New numbers predict the shortage of affordable housing options for Minnesota seniors will continue to grow. (iStockphoto)
New numbers predict the shortage of affordable housing options for Minnesota seniors will continue to grow. (iStockphoto)
February 22, 2016

ST. PAUL, Minn. – New research shows Minnesota could soon see a significant boost in the demand for affordable senior housing.

By 2020, the state will – for the first time – be home to more people ages 65 or older than those ages five to 17, according to a new report.

But advocates for those seniors say Minnesota is unprepared for these changing demographics, and there's already a short supply of affordable senior housing in the state.

Barbara Dacy, National Association of Housing and Redevelopment Officials (NAHRO) Minnesota chapter president, points to several growing problems laid out in the report. They include high rents, low vacancy rates and a cut in federal funding.

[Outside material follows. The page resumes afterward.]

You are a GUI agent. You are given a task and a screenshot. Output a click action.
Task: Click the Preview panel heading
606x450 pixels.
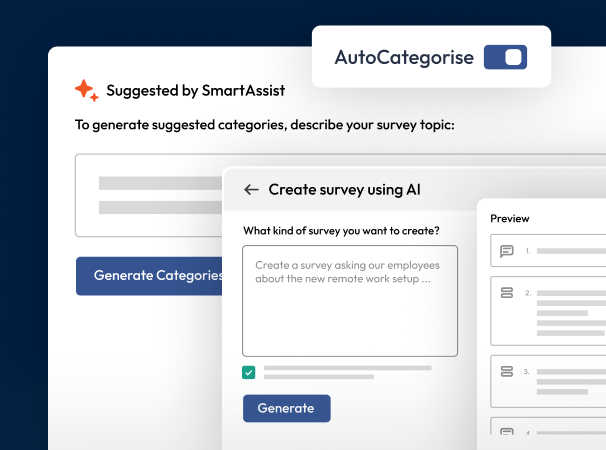tap(510, 218)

"The demography and the market is combining for a potential problem for the future," says Dacy.

To find solutions, NAHRO has been working with other organizations, including the Homes for All Coalition, asking Minnesota lawmakers to boost funding for senior housing.

The report notes that Minnesota has more than 23,000 affordable senior housing units, but with an additional 150,000 residents who qualify for those units, many prospective renters are left on long waiting lists.

Dacy is backing one idea that could help curb the shortage.

"The Homes for All Coalition is requesting up to $130 million of bonding," she says, "and $40 million is proposed to be used for affordable senior housing."

According to the report, most Minnesotans over age 65 are renters, living on incomes less than $30,000 a year. This age group also makes up the fastest-growing homeless population in the state.